I used to get headaches a lot. They were never crippling, but they used to occur with what I now see was alarming frequency - for about six months, I could expect them daily. I never thought this particularly weird. In fact, I’m fairly sure I thought that everyone got what I got, but that they were better at dealing with it than me.
I don’t know what brought them on, only that they occur a lot less these days. I have my ideas, but that’s all they are. On the one hand, there was a point in high school where I was going through a lot of emotional stress - less than a great number more unfortunate than me, but more than a lot of others, too. Some of it was more developmental, though. This coming from one of two people who had the gall to try sketch comedy in front of the entire school: sometimes, I just couldn’t take a joke. I was a very serious kid. I can always tell when I have a headache coming on, because my eyebrows are narrowed by default. That’s always the first thing.
The thing that’s remained consistent is that it’s always in reaction to something that I perceive as mean-spirited behaviour or righteous indignation with no sense of progress in sight - essentially, negativity either for its own sake or for the sake of demonstrating our utter powerlessness. There was a lot of that surrounding the recent mass shooting in Newtown.

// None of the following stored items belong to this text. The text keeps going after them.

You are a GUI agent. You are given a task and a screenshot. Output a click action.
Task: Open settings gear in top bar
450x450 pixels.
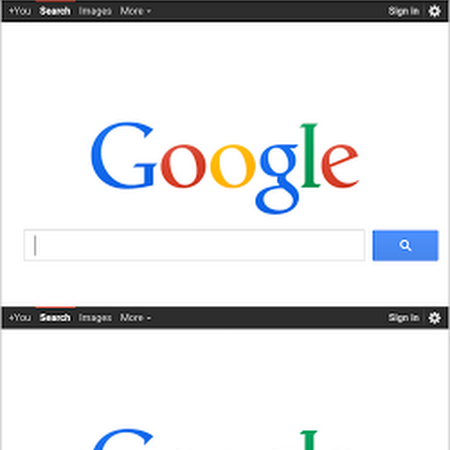pos(434,11)
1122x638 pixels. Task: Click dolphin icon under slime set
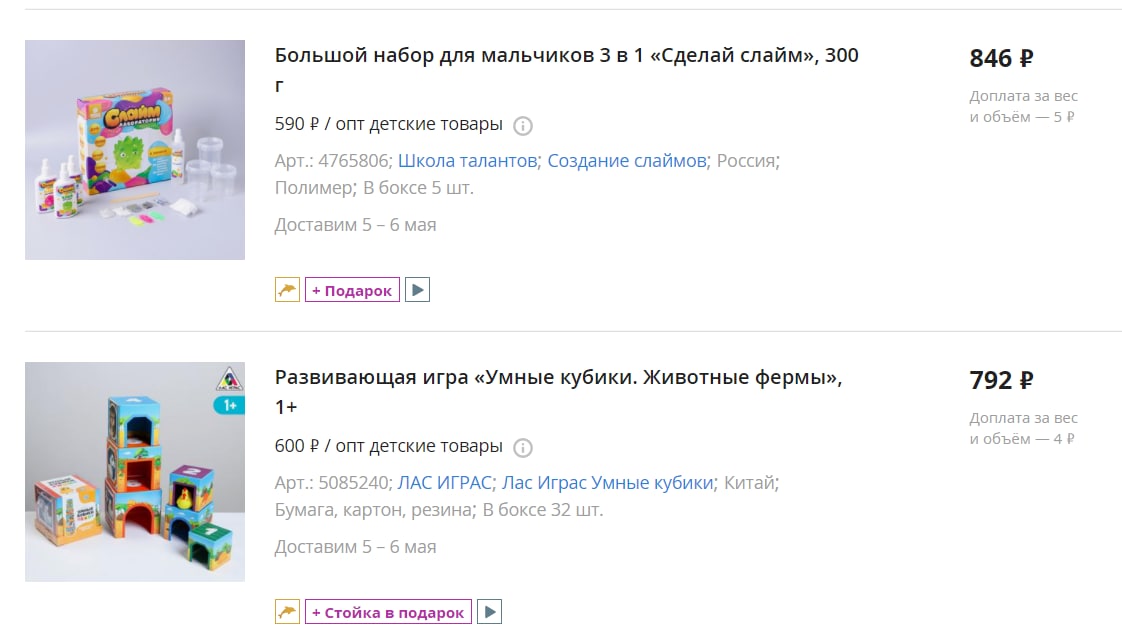pyautogui.click(x=287, y=290)
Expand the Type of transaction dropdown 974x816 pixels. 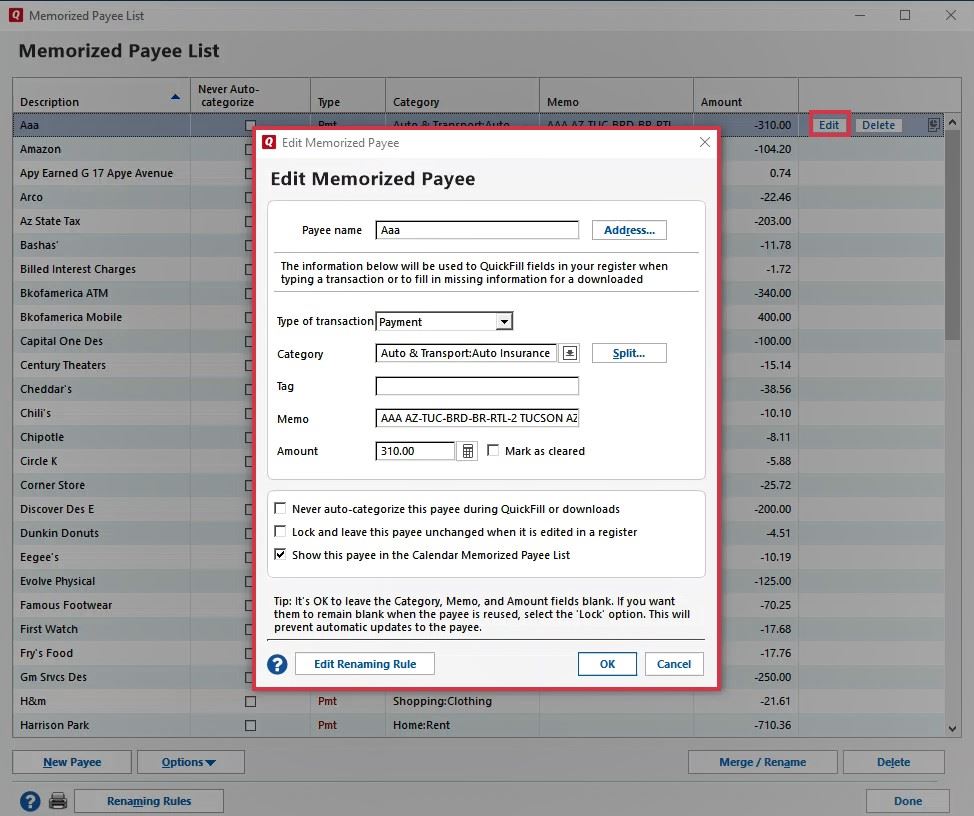(504, 322)
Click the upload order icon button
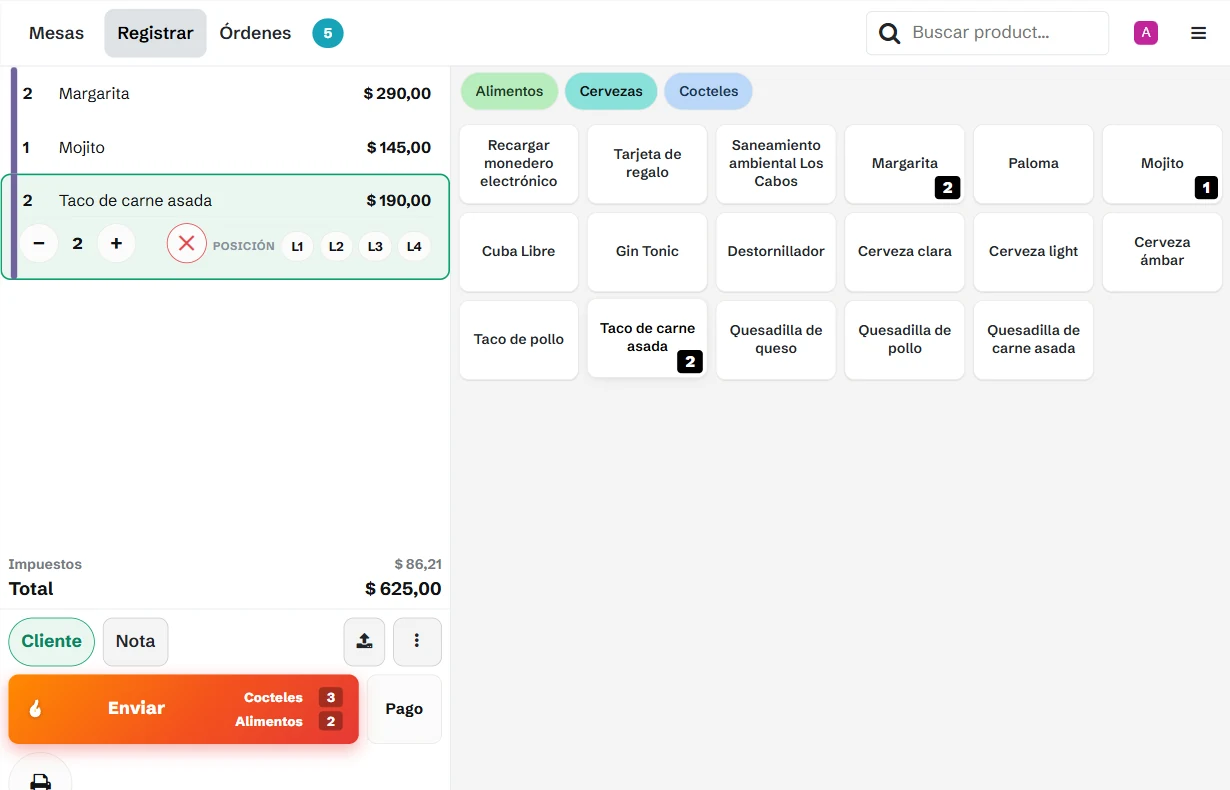Screen dimensions: 1230x790 364,641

First, the coverage of the shooting itself; then, the despair that the United States has completely absurd laws; then, the angry reaction of those condemning the gun control advocates for seizing an opportunity; then, the completely justified comments on Barack Obama, a man who sheds tears for the deaths of innocent American children, yet has been steadily escalating a drone campaign that has killed thousands of innocent men, women and children while coldly branding them “militants”; a whole maelstrom of anger and grief that has no tidy narrative resolution.
I used to throw myself into storms like that. I can’t anymore. If I find something I disagree with, or something that upsets me, I can’t publicly react until I know that I’m calm - and once I am, then I can decide if what I want to say will make any positive difference. I have been in too many fights to think that simply getting angry achieves something. I have had too much vitriol turned on me instead of the real subject to think that it’s easy - or even possible - to quell someone’s anger when it’s beginning to rise. The one time I’ve ever been on the receiving end of another person’s character assassination was for something I wrote about a cause to which I wasn’t particularly attached. Other people do anger better than me, and if you’re frustrated or upset, with no chance of making an impact, it’s easy to transfer your hate onto the quietest person in the room.
It still gives me headaches, though. Not as much, of course. A lot of the reasons I used to knit my brow were selfish ones, or emotional concerns that simply don’t apply anymore, and maturity and a sense of perspective account for a lot. I have improved as a person, and that’s improved my physical reactions to the world around me. I still flare up sometimes, though. The world isn’t perfect, and there’s still room to feel helpless if you look hard enough.